Propaganda antyamerykańska

 Najwspanialsza propaganda antyamerykańska to oczywiście rosyjska. W UE mają oni całe partie jak FN i UKiP na swoich usługach. Mają też Russia Today w której cynik George Galloway opowiada bajki o amerykańskiej brutalności w Iraku i nigdy się nie zająknie na temat Czeczenii co czyni z niego rasowego propagandystę. O Brytyjczykach dobrze świadczy że Galloway jest obecnie izolowany jako jednoosobowa partia. Rosyjska propaganda dla Rosjan potrafi nawet cyborgów z filmów SF sprzedać Rosjanom jako nową złowieszczą technologię z USA… Ta na użytek zewnętrzny jest bardziej skomplikowana i wyrafinowana. Na stronach typu Sputniknews, Alex Jones, Zmianynaziemi polski czytelnik zobaczy zafrasowanie stanem praw człowieka w Turcji (przyjęcie Turcji do NATO to największy sukces sojuszu) choć jest tam mniej więcej tak jak w Rosji i sytuacja się poprawia, a w Rosji od zabicia Niemcowa – pogarsza. Nic dziwnego że Turcy zamknęli niedawno Sputnika.

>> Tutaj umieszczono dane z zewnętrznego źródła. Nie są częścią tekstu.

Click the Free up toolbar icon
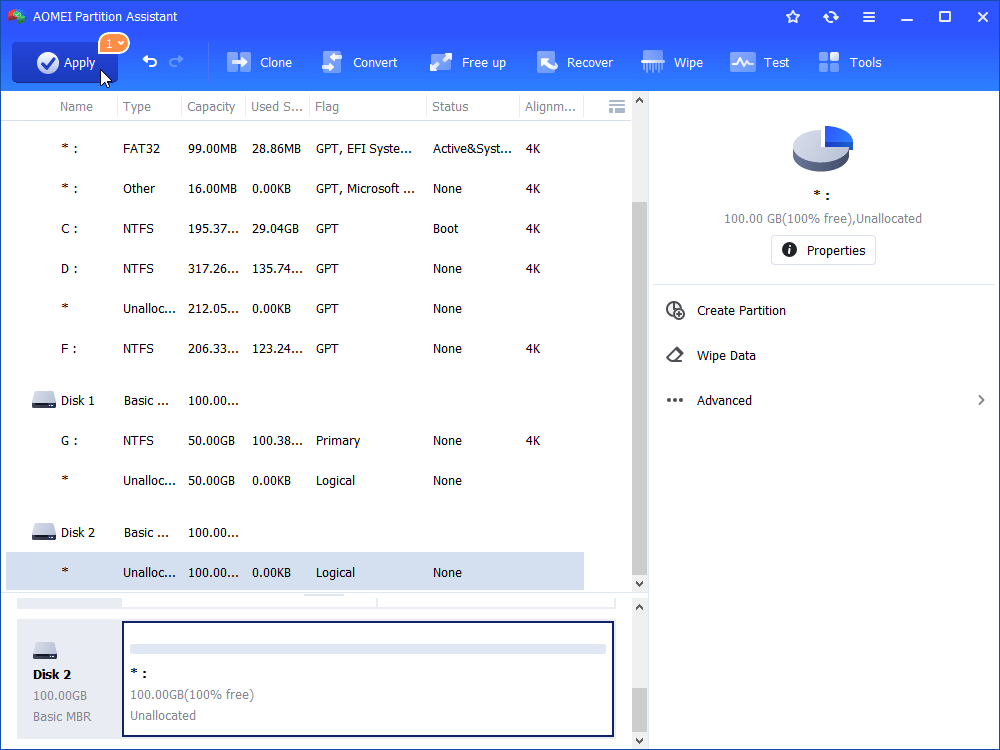 468,62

Francuzi marzą od czasów de Gaulle’a o Europie jako trzeciej potędze, podobnie Niemcy ale Niemcy mówią to wprost bez propagandy i obficie podlane szczerym pacyfizmem natomiast Francuzi notorycznie przekręcają informacje o stanie Iraku i Afganistanu pod amerykańską okupacją. Mylą specjalnie raporty o broni atomowej z raportami o BMR itd itp. Prasa francuska cierpi na rusofilie i serbofilie oraz stara się zataić głupią i konfrontacyjną retorykę Chiraca z 2003 roku, która niemal pogrzebała NATO i zachęciła Saddama Husajna do oporu bo liczył że Francja zablokuje inwazję. Niemcy są w stanie uznać swoje błędy jak Joschka Fischer który w 2005 wyraził żal że dwa lata wcześniej dal się ogłupić Francuzom w kwestii Iraku. Poza tym niemiecka prasa jest bardzo germanocentryczna i nie ma takich ambicji światowych jak francuska. Pacyfizm i neutralność odpowiadają niemieckiemu przemysłowi. Francuzi wiedzą że szczekanie na USA jest handlowo bezkarne, a Chiny się łatwo gniewają podobnie Ruscy.

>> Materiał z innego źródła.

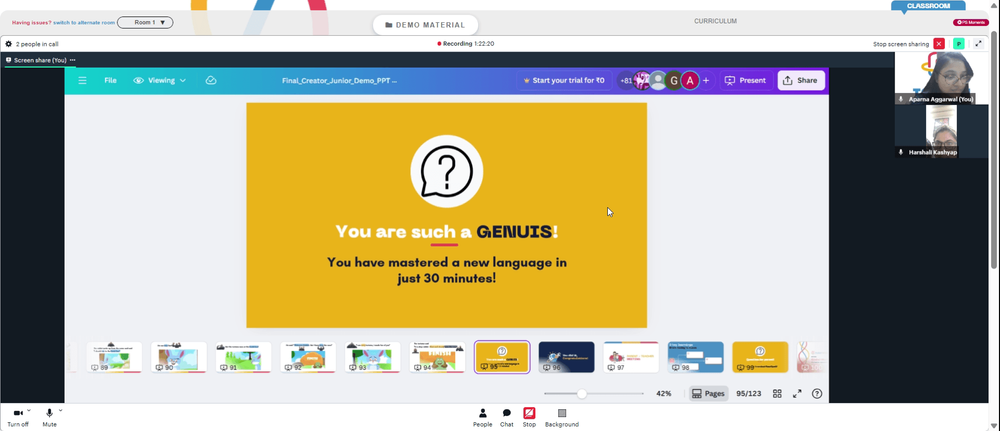
Task: Adjust the zoom slider handle
Action: (x=582, y=393)
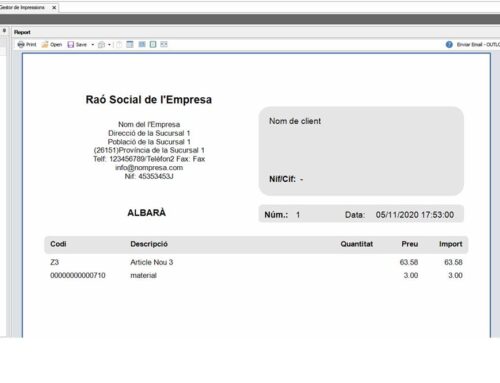Expand the Save format dropdown arrow
This screenshot has height=383, width=500.
coord(93,44)
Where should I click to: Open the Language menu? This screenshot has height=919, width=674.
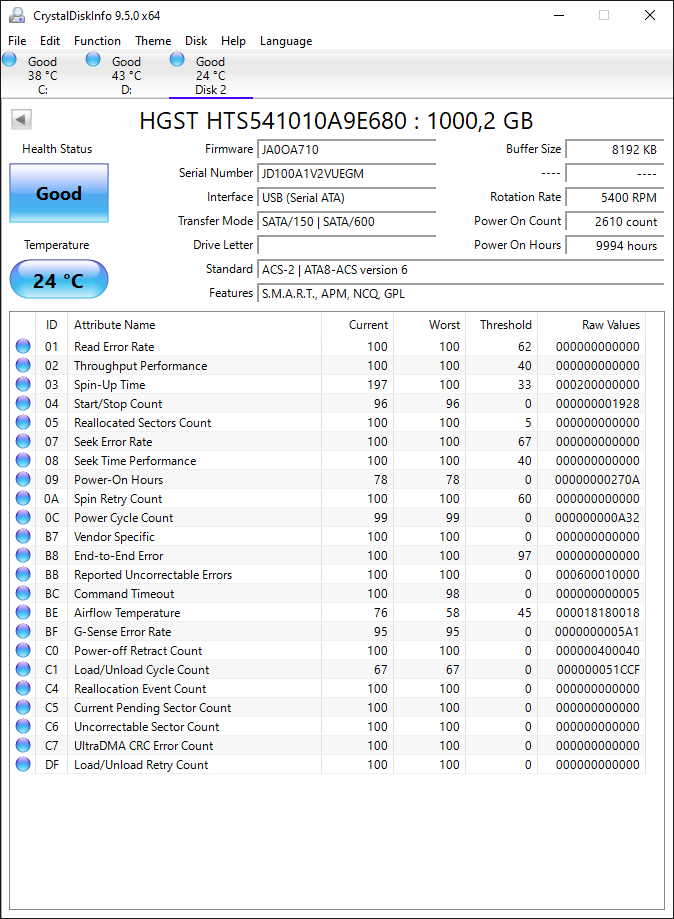pos(286,41)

Chińska propaganda jest przeznaczona głównie na użytek wewnętrzny jak wszystko zresztą bo Chiny nie myślą zbyt wiele o świecie poza Chinami. Skupia się głównie na wyolbrzymianiu chińskiej potęgi choć ich gospodarka zaczyna hamować, potencjał ekonomiczny : USA – UE – Chiny jest jak 16:16:3 a militarny jak 6:3:1, a ich hakerzy choć tresowani do starcia z USA tylko w UE i Rosji potrafią namieszać. Chiny milczą też o około 1000 demokratycznych strajków dziennie jakie tam mają miejsce. Chiny kłamią też że mogą przestać kredytować amerykańską konsumpcję przez wyprzedanie dolarów, przy słabym rynku wewnętrznym (Chińczycy oszczędzają na potęgę bo nie mają socjalu i zjada ich niepewność tam nadal trwa wiek XIX) to oni są bardziej uzależnieni od USA niż odwrotnie.

Media arabskie dla Arabów to zupełne bajki, te dla świata są bardziej wyrafinowane. Al-Dzazira stara się o to by fundamentalistyczny sunnicki punkt widzenia zyskał uznanie wśród mieszkańców świata jako jedna z dopuszczalnych opcji, podsyca też niesnaski europejsko-amerykańskie fałszując obraz Np odbudowy Iraku która przebiega nieźle i równolegle z liberalizacją (niedawno wybrano pierwszą miss Iraku i wcale nie w burce). Ta odbudowa nie jest w smak konserwatywnym szejkom. Dla odtrutki polecam bardziej liberalną Al-Arabija.

Jak mawia Guy Sorman: „jest tylko jedna masa ludzi wieksza od legionów wrogów USA – grupa ludzi którzy chcieliby mieszkać w USA”.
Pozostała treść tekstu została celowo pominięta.